I recently read Modern Software Engineering: Doing What Works to Build Better Software Faster by David Farley. This article explains, technically, one way, described in the book, that will make your code better.
What is great code?
All the example provided will revolve around a cart in which you can add or remove some items.
Great code is easy to understand, testable, has minimum coupling, etc. One of the qualities that we will often hear is that it does one thing only.
The very bad
In some codebases, we will see code like this one:
def add_to_cart(self, item):
self.cart.add(item)
conn = sqlite3.connect('my_db.sqlite')
cur = conn.cursor()
cur.execute('INSERT INTO cart (name, price) values (item.name, item.price)')
conn.commit()
conn.close()
return self.calculate_cart_total()
This code is (not exactly) from "Modern Software Engineering: Doing What Works to Build Better Software Faster" by David Farley, page 240
In the above example, our code is highly coupled. This is often considered to be bad code since everything is bound together, it is "hard" to read, and is hard to test.
A Bit Better
In a lot of teams I joined through my career, most organize their code around services. As an example, the code will contain a CartService
class which might contain multiple methods. An example implementation might look like this:
class CartService
def __init__(self, repository):
self.repository = repository
def add(item: Item):
...

→ **Directions for this task**: Can you carry on the article about cleaner cart code from the point where it stops? The listing that comes next is separate material, unrelated to the article about cleaner cart code.

→ **Information shown**:
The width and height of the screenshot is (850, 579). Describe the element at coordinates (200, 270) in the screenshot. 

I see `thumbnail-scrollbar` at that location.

→ **Result of this task**:
def get_items():
...
...
This is arguably a better alternative to our above function as the access to our database has been abstracted away behind a repository. This way:
- our add method will be easier to read,
- our service is testable,
- our implementation is not coupled to sqlite: we could easily inject a different repository implementation.
Even if the above code is better, I tend to push the teams I join away from it:
The service approach often grows in a bad way. You will always have more than 2 or 3 methods per service and these methods all have different dependencies. In the end, you are still getting highly coupled code, since all your Cart
related code is shipped together.
One Step Further
I tend to organize my code around use cases. Use cases are a great way of organizing code as it isolates your processes independently from one another.
“One class, one thing. One method, one thing.”
This motto is great when you wish to reduce cohesion. If we use the same cart example as above, our add_to_cart
use case would look like this:
class AddToCart:
def add_to_cart(self, item):
self.cart.add(item)
self.repository.add(item)
return self.calculate_cart_total()
In this case, our "service" contains only one function: "add_to_cart", and is responsible for one process: the one of adding items to our cart. This "use case" can be injected anywhere and will not pull a lot of useless dependencies as the "service" approach will.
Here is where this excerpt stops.